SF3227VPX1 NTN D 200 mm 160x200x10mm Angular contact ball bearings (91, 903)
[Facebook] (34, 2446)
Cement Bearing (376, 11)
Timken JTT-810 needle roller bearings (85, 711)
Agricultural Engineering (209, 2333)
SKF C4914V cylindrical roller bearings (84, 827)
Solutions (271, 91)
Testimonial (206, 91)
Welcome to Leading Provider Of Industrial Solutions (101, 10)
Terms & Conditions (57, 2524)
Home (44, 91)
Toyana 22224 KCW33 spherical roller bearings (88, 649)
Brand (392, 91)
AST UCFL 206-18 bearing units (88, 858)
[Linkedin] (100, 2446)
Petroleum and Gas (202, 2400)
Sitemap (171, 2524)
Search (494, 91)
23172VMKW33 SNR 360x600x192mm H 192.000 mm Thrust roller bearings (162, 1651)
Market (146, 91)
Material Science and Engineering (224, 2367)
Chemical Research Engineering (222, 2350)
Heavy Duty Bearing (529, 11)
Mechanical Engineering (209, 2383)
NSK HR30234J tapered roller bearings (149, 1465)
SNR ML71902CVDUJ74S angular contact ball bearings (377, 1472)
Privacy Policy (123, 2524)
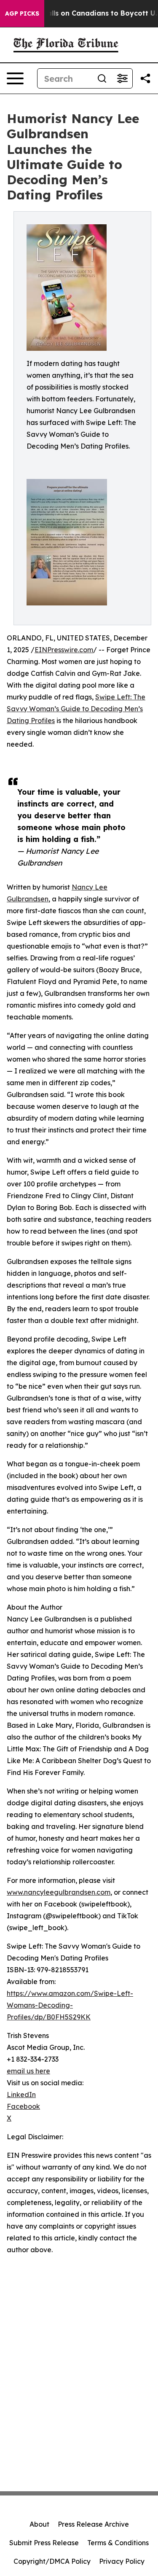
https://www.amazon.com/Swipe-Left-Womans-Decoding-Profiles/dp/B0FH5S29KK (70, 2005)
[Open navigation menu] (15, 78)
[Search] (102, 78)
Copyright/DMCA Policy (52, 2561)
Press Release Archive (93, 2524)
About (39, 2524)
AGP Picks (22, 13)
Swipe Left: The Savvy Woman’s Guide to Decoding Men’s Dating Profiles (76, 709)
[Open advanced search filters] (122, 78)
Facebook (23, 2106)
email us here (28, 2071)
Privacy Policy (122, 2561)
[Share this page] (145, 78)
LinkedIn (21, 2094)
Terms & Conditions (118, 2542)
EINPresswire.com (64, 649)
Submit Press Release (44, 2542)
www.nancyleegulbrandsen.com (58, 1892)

What is expected: Please copy every entry exactly, without the pictures.

Reply to the task:
SF3227VPX1 NTN D 200 mm 160x200x10mm Angular contact ball bearings (91, 903)
[Facebook] (34, 2446)
Cement Bearing (376, 11)
Timken JTT-810 needle roller bearings (85, 711)
Agricultural Engineering (209, 2333)
SKF C4914V cylindrical roller bearings (84, 827)
Solutions (271, 91)
Testimonial (206, 91)
Welcome to Leading Provider Of Industrial Solutions (101, 10)
Terms & Conditions (57, 2524)
Home (44, 91)
Toyana 22224 KCW33 spherical roller bearings (88, 649)
Brand (392, 91)
AST UCFL 206-18 bearing units (88, 858)
[Linkedin] (100, 2446)
Petroleum and Gas (202, 2400)
Sitemap (171, 2524)
Search (494, 91)
23172VMKW33 SNR 360x600x192mm H 192.000 mm Thrust roller bearings (162, 1651)
Market (146, 91)
Material Science and Engineering (224, 2367)
Chemical Research Engineering (222, 2350)
Heavy Duty Bearing (529, 11)
Mechanical Engineering (209, 2383)
NSK HR30234J tapered roller bearings (149, 1465)
SNR ML71902CVDUJ74S angular contact ball bearings (377, 1472)
Privacy Policy (123, 2524)
https://www.amazon.com/Swipe-Left-Womans-Decoding-Profiles/dp/B0FH5S29KK (70, 2005)
[Open navigation menu] (15, 78)
[Search] (102, 78)
Copyright/DMCA Policy (52, 2561)
Press Release Archive (93, 2524)
About (39, 2524)
AGP Picks (22, 13)
Swipe Left: The Savvy Woman’s Guide to Decoding Men’s Dating Profiles (76, 709)
[Open advanced search filters] (122, 78)
Facebook (23, 2106)
email us here (28, 2071)
Privacy Policy (122, 2561)
[Share this page] (145, 78)
LinkedIn (21, 2094)
Terms & Conditions (118, 2542)
EINPresswire.com (64, 649)
Submit Press Release (44, 2542)
www.nancyleegulbrandsen.com (58, 1892)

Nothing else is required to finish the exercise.